Problem → Only the text belongs in the answer: every line of the records below, transcribed exactly.

────────────────────────────────────────

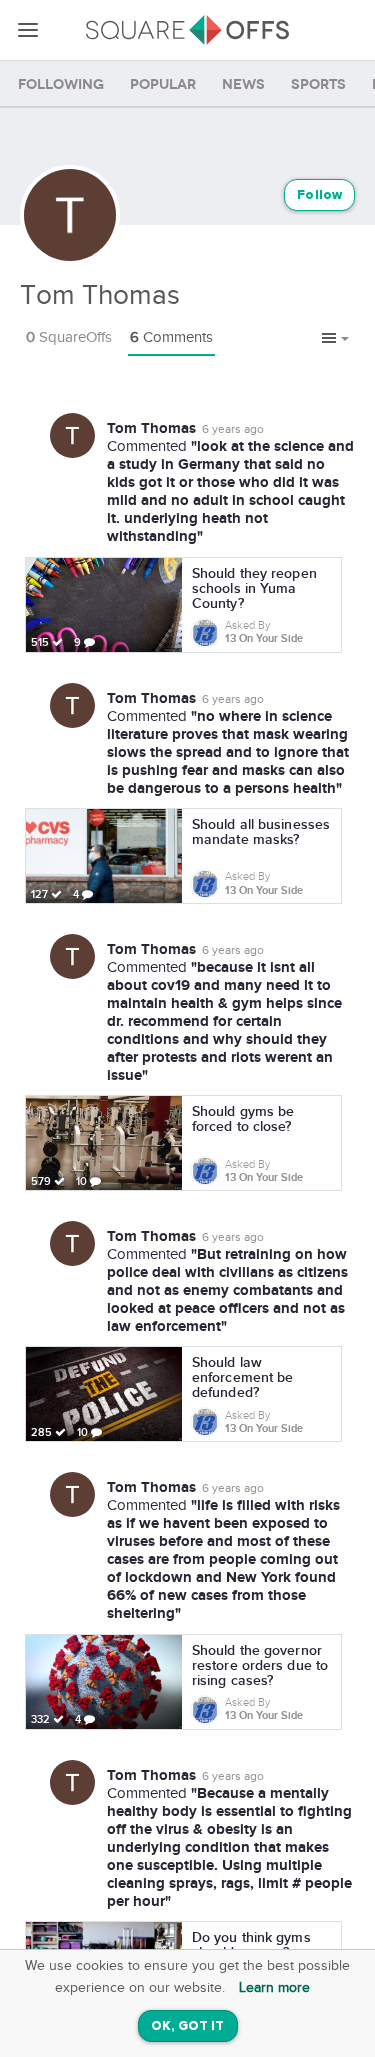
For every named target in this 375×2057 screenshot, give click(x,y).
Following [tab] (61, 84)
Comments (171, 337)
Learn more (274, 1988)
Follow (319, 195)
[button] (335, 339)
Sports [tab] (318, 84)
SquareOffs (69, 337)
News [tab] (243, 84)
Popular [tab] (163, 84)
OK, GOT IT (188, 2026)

────────────────────────────────────────

Answer space →
For every named target in this 375×2057 screenshot, give click(x,y).
Following [tab] (61, 84)
Comments (171, 337)
Learn more (274, 1988)
Follow (319, 195)
[button] (335, 339)
Sports [tab] (318, 84)
SquareOffs (69, 337)
News [tab] (243, 84)
Popular [tab] (163, 84)
OK, GOT IT (188, 2026)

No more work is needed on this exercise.